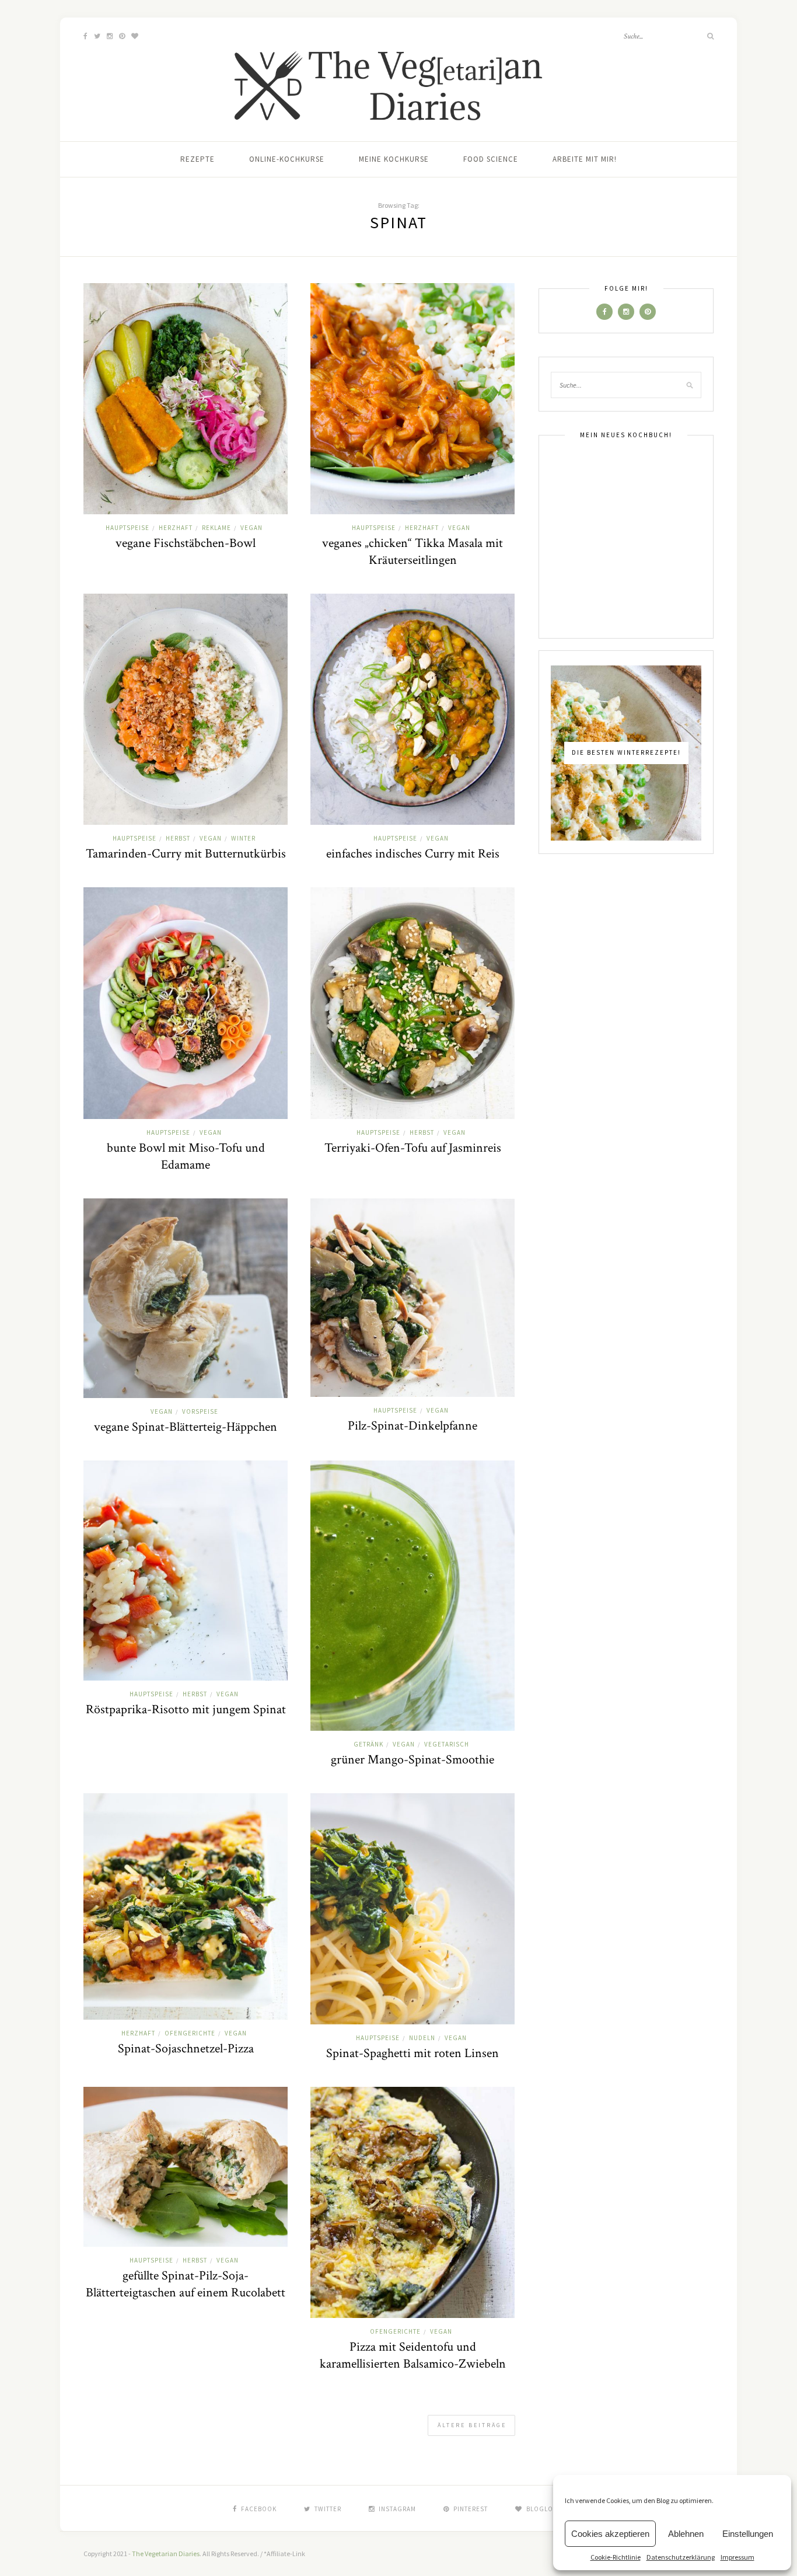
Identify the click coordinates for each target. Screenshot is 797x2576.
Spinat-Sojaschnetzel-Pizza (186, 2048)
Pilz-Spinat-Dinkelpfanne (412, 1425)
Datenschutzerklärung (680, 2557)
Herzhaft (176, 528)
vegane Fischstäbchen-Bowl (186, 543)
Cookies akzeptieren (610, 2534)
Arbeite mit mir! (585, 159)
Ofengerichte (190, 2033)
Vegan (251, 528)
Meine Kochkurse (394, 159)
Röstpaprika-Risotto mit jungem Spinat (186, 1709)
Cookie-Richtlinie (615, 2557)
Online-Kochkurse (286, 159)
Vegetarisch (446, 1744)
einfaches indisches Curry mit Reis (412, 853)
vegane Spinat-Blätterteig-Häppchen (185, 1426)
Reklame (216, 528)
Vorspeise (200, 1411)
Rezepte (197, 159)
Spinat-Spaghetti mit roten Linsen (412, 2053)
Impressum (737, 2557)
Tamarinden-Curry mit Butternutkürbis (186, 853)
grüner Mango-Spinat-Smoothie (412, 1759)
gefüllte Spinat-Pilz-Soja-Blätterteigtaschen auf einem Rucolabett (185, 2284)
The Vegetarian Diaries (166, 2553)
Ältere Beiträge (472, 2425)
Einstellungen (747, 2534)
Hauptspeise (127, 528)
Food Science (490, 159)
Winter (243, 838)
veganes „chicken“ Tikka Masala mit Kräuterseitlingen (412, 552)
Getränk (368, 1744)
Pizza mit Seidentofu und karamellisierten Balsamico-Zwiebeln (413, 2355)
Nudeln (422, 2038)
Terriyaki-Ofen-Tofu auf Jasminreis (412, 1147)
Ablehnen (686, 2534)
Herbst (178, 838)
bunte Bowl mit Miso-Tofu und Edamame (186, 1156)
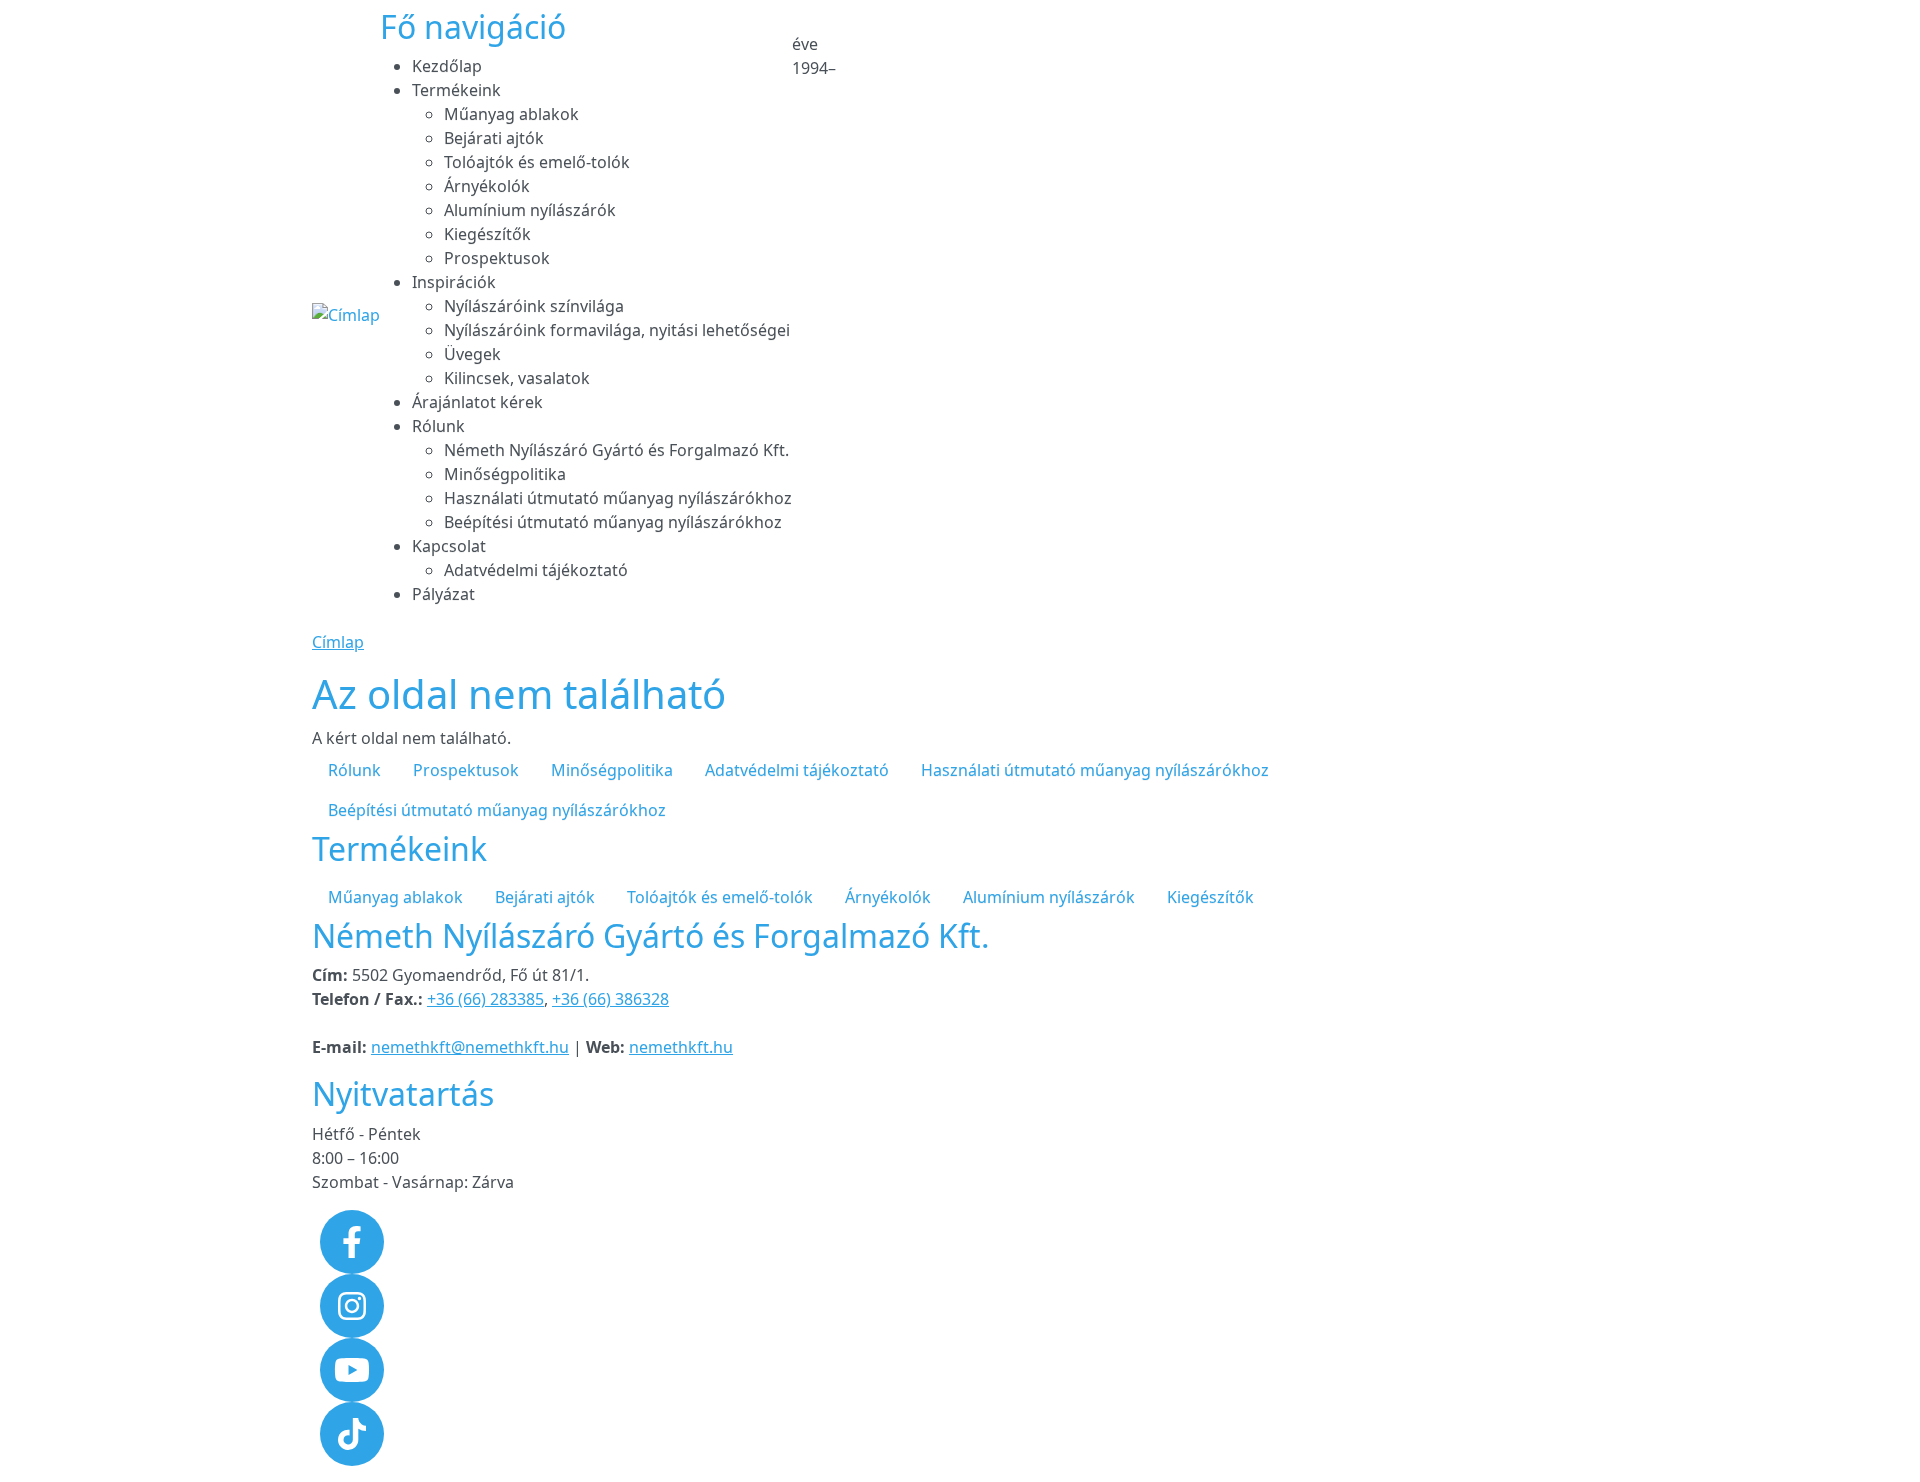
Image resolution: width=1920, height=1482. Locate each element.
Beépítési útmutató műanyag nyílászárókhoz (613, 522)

* WORK INSTRUCTIONS
Restate each line from the start of the listing through the line bearing "Image resolution: width=1920, height=1482." word for word. Drop the pictures.

* TASK OUTPUT
Identify the click coordinates for each target. Screenshot is 797x2576.
Spinat-Sojaschnetzel-Pizza (186, 2048)
Pilz-Spinat-Dinkelpfanne (412, 1425)
Datenschutzerklärung (680, 2557)
Herzhaft (176, 528)
vegane Fischstäbchen-Bowl (186, 543)
Cookies akzeptieren (610, 2534)
Arbeite mit mir! (585, 159)
Ofengerichte (190, 2033)
Vegan (251, 528)
Meine Kochkurse (394, 159)
Röstpaprika-Risotto mit jungem Spinat (186, 1709)
Cookie-Richtlinie (615, 2557)
Online-Kochkurse (286, 159)
Vegetarisch (446, 1744)
einfaches indisches Curry mit Reis (412, 853)
vegane Spinat-Blätterteig-Häppchen (185, 1426)
Reklame (216, 528)
Vorspeise (200, 1411)
Rezepte (197, 159)
Spinat-Spaghetti mit roten Linsen (412, 2053)
Impressum (737, 2557)
Tamarinden-Curry mit Butternutkürbis (186, 853)
grüner Mango-Spinat-Smoothie (412, 1759)
gefüllte Spinat-Pilz-Soja-Blätterteigtaschen auf einem Rucolabett (185, 2284)
The Vegetarian Diaries (166, 2553)
Ältere Beiträge (472, 2425)
Einstellungen (747, 2534)
Hauptspeise (127, 528)
Food Science (490, 159)
Winter (243, 838)
veganes „chicken“ Tikka Masala mit Kräuterseitlingen (412, 552)
Getränk (368, 1744)
Pizza mit Seidentofu und karamellisierten Balsamico-Zwiebeln (413, 2355)
Nudeln (422, 2038)
Terriyaki-Ofen-Tofu auf Jasminreis (412, 1147)
Ablehnen (686, 2534)
Herbst (178, 838)
bunte Bowl mit Miso-Tofu und Edamame (186, 1156)
Image resolution: width=1920, height=1482. Locate each element.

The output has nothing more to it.